When I ask, “Where can I find Puma?” Google, for example, generates a search like this:
It is clear that due to my background — which does not own a car and does not search for it — the algorithm has more confidence in the entity “cougar” being related to the sports brand, less for cars, and none for the animal puma.
So it was done, what in Information Sciences, we call disambiguation.
Wikipedia defines disambiguation like this:
In linguistics, disambiguation refers to the process of explaining a message that has more than one meaning. An ambiguous term is, then, one that carries a confusing message or instruction and can be interpreted in more than one way.
Brazilian Wikipedia
I already wrote about it in the blog post: The importance of disambiguation in Semantic SEO.
Another example of an optimized result, this time using voice search:
From my perspective of what Semantic SEO is, the definition I created generated this result.
Marcelo Schiessl and Marisa Brascher, in Ontology: ambiguity and Precision, state that ambiguity is a significant obstacle to information retrieval.
Therefore, any help we can give our algorithmic reader (search engines, mainly) helps in this process of escaping from uncertainty, making it more straightforward for the retrieval tools which subject we want to know.
And one of the simplest ways to do that is to deal with precise definitions of the concepts, terms, and entities in our texts.
The definition of entities
The process of defining entities known as terminological definition fits perfectly in our work for helping us in the creation of a text stating that “accounts for the meanings of terms or expressions of a technique, technology, or science.”1, that is, it helps us to deal with the specific terms of an area of knowledge we are dealing with (related to its semantic field) and their meanings.
An entity is anything, concrete or abstract, including associations between entities, abstracted from the real world and modeled as a table that will store information in the database.
BRAZILIAN WIKIPEDIA
Entities are uniquely identifiable objects and people with individual properties (such as color = red, date of birth = August 28, 1749, altitude = 2962 meters, temperature = —4.5 degrees). — ENTITY (IT)
To define is to use the correct expression of specialized knowledge or, as FINATTO (2022) states:
A portion of specialized knowledge. In this case, this statement (another name that we can use, in this case, for definition) is, also according to FINATTO (2022), a particular conceptual representation linked to technical, scientific, or technological knowledge.
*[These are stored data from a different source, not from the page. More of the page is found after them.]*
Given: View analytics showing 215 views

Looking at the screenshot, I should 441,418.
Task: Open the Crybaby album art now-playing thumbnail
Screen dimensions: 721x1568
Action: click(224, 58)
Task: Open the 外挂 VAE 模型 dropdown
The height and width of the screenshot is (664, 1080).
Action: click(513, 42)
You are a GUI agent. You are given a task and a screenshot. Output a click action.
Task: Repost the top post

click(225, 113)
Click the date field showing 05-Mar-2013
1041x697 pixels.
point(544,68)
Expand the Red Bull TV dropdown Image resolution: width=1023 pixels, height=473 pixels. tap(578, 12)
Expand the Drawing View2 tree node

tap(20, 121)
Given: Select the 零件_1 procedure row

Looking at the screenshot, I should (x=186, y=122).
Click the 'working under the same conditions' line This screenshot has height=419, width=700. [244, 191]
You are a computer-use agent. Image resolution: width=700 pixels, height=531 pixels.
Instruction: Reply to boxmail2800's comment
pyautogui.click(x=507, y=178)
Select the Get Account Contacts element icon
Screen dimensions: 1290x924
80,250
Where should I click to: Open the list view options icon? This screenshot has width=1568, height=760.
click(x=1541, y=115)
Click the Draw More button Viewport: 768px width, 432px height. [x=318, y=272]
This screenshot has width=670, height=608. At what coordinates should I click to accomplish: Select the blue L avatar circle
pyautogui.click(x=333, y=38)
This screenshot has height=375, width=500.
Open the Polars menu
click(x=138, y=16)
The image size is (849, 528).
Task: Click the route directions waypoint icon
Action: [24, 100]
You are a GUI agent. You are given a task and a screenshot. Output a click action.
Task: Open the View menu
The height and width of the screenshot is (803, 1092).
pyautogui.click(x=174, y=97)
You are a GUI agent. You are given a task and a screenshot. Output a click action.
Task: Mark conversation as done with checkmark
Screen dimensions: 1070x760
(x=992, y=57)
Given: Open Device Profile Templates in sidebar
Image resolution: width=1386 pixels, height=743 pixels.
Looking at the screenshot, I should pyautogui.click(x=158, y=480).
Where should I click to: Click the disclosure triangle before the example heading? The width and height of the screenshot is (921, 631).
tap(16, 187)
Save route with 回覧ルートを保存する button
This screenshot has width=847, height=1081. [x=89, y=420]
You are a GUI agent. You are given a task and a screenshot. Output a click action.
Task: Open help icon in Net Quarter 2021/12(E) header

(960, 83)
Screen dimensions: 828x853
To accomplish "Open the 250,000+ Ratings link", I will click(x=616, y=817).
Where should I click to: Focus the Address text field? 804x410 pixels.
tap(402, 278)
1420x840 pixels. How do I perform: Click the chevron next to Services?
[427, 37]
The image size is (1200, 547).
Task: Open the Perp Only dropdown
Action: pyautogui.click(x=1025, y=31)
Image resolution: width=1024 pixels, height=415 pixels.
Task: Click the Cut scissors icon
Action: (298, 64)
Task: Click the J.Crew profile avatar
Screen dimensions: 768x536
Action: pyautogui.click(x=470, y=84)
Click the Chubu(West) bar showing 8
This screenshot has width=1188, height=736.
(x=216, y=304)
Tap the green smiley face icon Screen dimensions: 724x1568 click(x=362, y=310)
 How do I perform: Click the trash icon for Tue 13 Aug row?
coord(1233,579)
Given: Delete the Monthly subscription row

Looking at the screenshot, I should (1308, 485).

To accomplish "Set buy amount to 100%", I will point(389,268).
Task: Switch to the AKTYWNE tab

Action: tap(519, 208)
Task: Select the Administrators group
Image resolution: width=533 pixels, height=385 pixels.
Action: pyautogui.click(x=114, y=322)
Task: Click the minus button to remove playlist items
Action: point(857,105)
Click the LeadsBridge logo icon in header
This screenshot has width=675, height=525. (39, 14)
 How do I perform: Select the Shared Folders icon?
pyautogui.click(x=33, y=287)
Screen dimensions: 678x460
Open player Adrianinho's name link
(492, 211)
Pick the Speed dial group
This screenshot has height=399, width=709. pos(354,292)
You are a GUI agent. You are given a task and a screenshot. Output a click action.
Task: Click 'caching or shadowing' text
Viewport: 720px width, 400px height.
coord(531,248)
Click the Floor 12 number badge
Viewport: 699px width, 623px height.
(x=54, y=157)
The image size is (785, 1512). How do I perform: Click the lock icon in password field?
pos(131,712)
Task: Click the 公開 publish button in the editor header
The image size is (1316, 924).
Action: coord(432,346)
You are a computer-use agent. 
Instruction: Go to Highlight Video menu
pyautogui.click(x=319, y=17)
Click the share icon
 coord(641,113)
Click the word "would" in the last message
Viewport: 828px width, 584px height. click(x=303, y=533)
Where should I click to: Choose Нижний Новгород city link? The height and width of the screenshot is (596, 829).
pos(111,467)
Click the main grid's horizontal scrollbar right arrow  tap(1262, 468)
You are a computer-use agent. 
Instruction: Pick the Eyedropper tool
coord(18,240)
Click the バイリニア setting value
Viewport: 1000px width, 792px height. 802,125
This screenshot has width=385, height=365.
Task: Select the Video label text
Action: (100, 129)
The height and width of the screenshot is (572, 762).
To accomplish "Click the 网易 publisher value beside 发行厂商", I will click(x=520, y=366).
This use of definitions caught my attention and made me see their importance in creating optimized content, especially for Semantic SEO, which, for obvious reasons, needs to be specific and extremely clear about the entities it is dealing with.
How does definition creation theory help SEO?
To use the techniques of creating terms in SEO, I chose, in my professional practice, to appropriate the studies of Terminology after reading this definition:
Terminology is a discipline that makes it possible to systematically identify the vocabulary of a given specialty, analyze this vocabulary and, if necessary, create and standardize it in a specific operational situation to respond to the expression needs of users.
DUBUC, 1999, p. 21–22
One of the most complex activities when starting a Semantic SEO project is understanding the concepts and, consequently, the terms and entities of the knowledge domain to which the site belongs.
I’ve extensively studied the world of customer service, electric cars, solar energy, and bespoke frames, among others. Learning about a subject you know nothing about is complex, time-consuming, and cannot guarantee success.
But when I got to know Terminology studies, which can be defined as a discipline of Linguistics that studies the form and meaning of words that are part of the existing set of words in a given language, I understood that I could use its methodologies for my work.
I understood the possibilities by studying more about the Communicative Theory of Terminology (TCT), which emerged in the 80s and 90s, proposed by Maria Teresa Cabré and collaborators. This new view on the study of terms is perfect for SEO because of this particular work structure:
TERM > Creation of the set of words by speakers specialized in a particular subject.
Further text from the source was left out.